→ Job: Convert the material, from its first line through the line containing "Action: [x=294, y=60]" (both included), into a Markdown table with the columns Row and Line. Number each line and leave out any blank lines.

→ Exercise inputs:
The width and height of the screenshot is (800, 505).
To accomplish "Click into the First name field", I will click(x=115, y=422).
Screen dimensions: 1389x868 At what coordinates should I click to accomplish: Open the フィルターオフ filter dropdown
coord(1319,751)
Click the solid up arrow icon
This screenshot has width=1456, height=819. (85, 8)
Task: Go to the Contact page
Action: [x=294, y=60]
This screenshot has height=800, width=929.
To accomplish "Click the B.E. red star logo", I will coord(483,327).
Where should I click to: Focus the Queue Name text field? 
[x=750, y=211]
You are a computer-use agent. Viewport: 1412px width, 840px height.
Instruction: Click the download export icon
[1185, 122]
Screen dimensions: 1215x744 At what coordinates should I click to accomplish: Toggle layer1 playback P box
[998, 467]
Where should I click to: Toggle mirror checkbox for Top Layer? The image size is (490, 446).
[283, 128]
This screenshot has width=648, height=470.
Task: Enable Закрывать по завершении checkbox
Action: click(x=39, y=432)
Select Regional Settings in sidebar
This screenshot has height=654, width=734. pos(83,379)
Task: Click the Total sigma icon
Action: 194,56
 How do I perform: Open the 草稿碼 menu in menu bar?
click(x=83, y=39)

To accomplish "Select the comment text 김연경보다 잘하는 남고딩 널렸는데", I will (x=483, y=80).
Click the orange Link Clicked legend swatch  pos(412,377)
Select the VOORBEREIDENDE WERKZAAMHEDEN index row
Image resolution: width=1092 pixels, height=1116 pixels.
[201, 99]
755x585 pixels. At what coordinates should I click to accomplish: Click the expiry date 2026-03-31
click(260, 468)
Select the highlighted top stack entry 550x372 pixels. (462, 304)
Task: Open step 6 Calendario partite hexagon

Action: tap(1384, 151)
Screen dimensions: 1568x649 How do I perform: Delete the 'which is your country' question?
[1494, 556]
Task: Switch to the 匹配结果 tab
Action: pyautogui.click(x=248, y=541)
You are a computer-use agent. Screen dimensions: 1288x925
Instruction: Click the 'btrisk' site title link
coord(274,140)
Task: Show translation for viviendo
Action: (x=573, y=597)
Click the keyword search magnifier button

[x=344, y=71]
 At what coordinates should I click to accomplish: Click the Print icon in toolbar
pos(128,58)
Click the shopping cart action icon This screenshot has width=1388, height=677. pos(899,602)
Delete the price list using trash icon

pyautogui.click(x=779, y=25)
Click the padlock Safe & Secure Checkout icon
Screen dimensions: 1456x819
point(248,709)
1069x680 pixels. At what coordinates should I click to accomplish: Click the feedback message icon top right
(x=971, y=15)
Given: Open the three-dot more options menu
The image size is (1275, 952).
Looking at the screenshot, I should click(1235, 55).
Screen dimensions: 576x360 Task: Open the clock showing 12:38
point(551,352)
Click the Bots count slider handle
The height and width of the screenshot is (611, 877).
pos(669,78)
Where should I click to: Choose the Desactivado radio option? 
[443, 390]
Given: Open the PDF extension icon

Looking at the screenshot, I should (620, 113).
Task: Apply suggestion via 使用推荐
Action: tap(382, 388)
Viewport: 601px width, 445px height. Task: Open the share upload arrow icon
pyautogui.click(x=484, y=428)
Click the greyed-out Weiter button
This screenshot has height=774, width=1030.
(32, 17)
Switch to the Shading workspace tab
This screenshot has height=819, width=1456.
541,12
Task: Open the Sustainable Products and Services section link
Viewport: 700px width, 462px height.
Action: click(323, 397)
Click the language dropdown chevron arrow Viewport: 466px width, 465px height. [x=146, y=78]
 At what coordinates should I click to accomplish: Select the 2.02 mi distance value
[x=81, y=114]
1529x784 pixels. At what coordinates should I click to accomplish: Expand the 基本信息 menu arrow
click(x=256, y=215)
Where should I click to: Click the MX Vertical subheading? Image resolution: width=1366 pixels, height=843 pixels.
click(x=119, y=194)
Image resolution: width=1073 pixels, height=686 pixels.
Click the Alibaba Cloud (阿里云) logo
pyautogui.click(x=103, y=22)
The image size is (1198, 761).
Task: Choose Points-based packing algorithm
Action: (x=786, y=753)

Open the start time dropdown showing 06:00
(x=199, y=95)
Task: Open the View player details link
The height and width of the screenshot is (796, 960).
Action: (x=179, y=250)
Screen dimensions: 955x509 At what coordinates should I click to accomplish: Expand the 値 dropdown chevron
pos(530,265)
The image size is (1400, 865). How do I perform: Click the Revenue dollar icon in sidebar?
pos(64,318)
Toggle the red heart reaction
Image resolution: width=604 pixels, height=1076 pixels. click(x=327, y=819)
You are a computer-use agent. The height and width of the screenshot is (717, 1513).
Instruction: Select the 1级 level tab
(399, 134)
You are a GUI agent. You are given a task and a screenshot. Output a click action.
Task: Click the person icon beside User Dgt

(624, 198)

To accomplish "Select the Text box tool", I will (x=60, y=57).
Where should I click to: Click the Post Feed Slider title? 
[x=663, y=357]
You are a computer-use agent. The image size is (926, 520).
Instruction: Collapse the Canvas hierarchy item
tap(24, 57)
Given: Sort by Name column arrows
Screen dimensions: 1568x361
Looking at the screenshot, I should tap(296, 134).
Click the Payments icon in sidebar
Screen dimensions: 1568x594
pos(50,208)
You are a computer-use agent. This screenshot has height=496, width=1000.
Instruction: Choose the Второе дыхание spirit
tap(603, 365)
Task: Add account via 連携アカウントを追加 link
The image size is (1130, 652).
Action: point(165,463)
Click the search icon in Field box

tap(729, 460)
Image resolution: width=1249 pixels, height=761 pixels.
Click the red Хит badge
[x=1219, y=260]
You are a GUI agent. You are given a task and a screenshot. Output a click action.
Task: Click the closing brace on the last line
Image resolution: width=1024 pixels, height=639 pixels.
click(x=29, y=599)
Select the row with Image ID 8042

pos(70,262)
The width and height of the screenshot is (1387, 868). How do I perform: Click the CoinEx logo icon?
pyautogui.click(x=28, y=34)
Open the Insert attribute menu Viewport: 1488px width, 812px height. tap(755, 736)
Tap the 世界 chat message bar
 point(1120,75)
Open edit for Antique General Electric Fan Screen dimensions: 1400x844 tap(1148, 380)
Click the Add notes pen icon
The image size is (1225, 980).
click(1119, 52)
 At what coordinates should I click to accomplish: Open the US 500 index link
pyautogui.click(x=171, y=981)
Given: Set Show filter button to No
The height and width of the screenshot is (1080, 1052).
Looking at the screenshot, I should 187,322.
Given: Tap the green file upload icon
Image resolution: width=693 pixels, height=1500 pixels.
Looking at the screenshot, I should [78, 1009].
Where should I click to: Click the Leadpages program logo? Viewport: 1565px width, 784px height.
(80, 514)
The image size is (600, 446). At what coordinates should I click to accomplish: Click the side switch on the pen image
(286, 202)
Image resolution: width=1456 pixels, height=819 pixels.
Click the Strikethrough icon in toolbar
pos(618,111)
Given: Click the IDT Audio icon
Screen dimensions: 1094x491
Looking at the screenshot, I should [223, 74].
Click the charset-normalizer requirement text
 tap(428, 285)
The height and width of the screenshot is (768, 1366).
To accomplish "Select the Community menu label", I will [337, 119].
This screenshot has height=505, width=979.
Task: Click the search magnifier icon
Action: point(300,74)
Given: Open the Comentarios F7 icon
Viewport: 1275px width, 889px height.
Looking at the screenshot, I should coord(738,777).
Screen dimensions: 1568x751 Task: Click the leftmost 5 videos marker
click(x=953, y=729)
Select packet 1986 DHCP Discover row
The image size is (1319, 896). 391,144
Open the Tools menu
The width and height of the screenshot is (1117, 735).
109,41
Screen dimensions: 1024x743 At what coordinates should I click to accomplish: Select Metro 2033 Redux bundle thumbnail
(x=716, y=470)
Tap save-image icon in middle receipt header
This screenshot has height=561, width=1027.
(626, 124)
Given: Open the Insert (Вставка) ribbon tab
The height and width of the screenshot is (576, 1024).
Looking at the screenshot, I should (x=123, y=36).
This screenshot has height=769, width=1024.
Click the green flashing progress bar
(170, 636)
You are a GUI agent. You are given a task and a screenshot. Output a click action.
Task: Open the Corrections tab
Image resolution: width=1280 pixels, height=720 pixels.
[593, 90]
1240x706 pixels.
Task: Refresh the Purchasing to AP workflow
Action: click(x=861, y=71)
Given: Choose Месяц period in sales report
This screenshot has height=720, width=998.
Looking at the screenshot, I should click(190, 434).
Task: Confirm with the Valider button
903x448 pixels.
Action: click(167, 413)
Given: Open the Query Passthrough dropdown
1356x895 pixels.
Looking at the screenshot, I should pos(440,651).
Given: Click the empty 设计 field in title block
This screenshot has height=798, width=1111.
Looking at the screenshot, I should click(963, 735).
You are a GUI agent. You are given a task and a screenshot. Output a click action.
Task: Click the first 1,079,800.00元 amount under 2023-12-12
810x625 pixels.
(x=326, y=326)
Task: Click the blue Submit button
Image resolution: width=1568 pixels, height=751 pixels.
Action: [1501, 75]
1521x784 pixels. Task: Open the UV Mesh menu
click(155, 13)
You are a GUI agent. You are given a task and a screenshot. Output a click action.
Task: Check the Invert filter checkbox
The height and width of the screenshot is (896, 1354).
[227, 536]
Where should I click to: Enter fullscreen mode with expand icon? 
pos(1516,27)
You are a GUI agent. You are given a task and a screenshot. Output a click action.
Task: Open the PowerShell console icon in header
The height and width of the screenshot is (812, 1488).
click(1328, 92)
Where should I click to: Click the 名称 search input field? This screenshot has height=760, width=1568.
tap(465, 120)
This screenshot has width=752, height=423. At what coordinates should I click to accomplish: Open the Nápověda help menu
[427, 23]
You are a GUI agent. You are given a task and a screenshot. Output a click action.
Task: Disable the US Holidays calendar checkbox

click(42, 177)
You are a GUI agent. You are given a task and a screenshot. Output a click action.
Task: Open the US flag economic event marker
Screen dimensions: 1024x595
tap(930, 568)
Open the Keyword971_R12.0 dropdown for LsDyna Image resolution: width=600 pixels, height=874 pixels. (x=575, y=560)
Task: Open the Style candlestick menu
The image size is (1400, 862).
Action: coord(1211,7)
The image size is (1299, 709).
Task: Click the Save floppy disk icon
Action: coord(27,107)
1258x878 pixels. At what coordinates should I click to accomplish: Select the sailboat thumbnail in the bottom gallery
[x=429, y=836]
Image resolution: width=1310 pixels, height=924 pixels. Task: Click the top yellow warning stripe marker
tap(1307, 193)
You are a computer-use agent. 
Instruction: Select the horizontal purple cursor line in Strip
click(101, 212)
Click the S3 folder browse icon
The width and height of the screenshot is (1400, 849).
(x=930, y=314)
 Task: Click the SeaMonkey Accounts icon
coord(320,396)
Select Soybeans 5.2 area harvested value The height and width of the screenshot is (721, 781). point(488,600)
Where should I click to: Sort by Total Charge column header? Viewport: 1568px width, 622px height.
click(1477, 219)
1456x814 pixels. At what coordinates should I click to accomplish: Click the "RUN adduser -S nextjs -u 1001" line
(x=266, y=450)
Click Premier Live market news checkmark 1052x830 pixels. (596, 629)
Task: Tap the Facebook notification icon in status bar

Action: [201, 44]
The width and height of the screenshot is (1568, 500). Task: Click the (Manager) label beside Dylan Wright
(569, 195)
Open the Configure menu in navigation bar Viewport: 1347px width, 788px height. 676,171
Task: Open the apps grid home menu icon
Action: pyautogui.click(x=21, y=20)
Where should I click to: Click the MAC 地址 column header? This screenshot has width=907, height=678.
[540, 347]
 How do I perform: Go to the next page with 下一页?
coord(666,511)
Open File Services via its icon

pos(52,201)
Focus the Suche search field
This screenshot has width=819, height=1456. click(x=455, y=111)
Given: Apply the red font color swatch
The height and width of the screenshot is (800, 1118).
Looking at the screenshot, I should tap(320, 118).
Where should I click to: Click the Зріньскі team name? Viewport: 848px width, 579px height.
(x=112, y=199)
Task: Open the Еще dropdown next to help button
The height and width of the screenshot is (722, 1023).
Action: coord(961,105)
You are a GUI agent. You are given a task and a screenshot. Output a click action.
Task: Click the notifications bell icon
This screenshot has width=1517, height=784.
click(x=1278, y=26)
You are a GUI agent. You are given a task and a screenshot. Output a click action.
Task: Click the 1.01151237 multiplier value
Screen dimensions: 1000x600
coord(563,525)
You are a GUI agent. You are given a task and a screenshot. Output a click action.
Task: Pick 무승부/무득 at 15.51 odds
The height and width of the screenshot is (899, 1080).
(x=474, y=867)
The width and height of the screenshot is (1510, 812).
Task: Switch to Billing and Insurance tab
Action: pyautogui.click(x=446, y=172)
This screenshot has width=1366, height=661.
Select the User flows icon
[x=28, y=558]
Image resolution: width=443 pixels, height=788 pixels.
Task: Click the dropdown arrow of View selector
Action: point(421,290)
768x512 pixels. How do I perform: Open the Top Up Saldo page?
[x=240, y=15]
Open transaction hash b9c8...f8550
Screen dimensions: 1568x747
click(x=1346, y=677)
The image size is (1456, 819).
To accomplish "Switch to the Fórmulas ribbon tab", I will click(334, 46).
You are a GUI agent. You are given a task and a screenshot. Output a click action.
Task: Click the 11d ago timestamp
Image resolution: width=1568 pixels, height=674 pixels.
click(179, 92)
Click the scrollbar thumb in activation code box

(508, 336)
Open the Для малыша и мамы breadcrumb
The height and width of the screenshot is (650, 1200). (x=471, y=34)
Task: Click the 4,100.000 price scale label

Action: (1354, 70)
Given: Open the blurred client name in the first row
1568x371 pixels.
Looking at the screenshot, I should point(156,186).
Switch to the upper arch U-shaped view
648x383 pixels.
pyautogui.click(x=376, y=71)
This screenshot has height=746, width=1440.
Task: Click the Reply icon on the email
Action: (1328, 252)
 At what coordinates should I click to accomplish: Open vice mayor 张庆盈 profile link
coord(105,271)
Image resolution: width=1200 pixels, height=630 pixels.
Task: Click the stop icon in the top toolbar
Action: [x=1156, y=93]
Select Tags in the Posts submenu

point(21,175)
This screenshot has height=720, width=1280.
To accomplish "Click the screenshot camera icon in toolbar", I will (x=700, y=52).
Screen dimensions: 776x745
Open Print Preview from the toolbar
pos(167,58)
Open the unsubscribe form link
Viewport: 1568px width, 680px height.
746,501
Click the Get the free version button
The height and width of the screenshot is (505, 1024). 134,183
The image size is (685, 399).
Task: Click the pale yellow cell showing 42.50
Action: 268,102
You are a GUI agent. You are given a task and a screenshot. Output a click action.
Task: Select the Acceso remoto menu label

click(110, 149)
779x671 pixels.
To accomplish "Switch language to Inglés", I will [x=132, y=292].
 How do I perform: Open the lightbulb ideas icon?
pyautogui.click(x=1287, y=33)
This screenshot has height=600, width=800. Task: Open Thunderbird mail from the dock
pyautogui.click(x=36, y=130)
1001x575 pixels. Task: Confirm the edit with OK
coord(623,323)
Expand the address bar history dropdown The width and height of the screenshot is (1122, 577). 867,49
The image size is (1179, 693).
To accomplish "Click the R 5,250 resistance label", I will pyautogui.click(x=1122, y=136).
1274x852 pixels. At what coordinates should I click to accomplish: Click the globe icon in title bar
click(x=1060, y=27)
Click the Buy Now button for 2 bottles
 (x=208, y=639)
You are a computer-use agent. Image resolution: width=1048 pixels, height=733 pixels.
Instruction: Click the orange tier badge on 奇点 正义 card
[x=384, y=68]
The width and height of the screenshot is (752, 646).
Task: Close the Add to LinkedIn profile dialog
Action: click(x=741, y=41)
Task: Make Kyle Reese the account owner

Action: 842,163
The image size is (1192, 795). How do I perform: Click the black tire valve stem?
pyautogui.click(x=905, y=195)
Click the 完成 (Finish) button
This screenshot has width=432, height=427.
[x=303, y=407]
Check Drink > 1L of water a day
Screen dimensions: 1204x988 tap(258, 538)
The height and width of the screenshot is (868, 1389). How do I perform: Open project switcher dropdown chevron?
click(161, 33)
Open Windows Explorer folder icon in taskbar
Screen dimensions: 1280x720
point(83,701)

→ The answer:
| Row | Line |
|---|---|
| 1 | The width and height of the screenshot is (800, 505). |
| 2 | To accomplish "Click into the First name field", I will click(x=115, y=422). |
| 3 | Screen dimensions: 1389x868 At what coordinates should I click to accomplish: Open the フィルターオフ filter dropdown |
| 4 | coord(1319,751) |
| 5 | Click the solid up arrow icon |
| 6 | This screenshot has width=1456, height=819. (85, 8) |
| 7 | Task: Go to the Contact page |
| 8 | Action: [x=294, y=60] |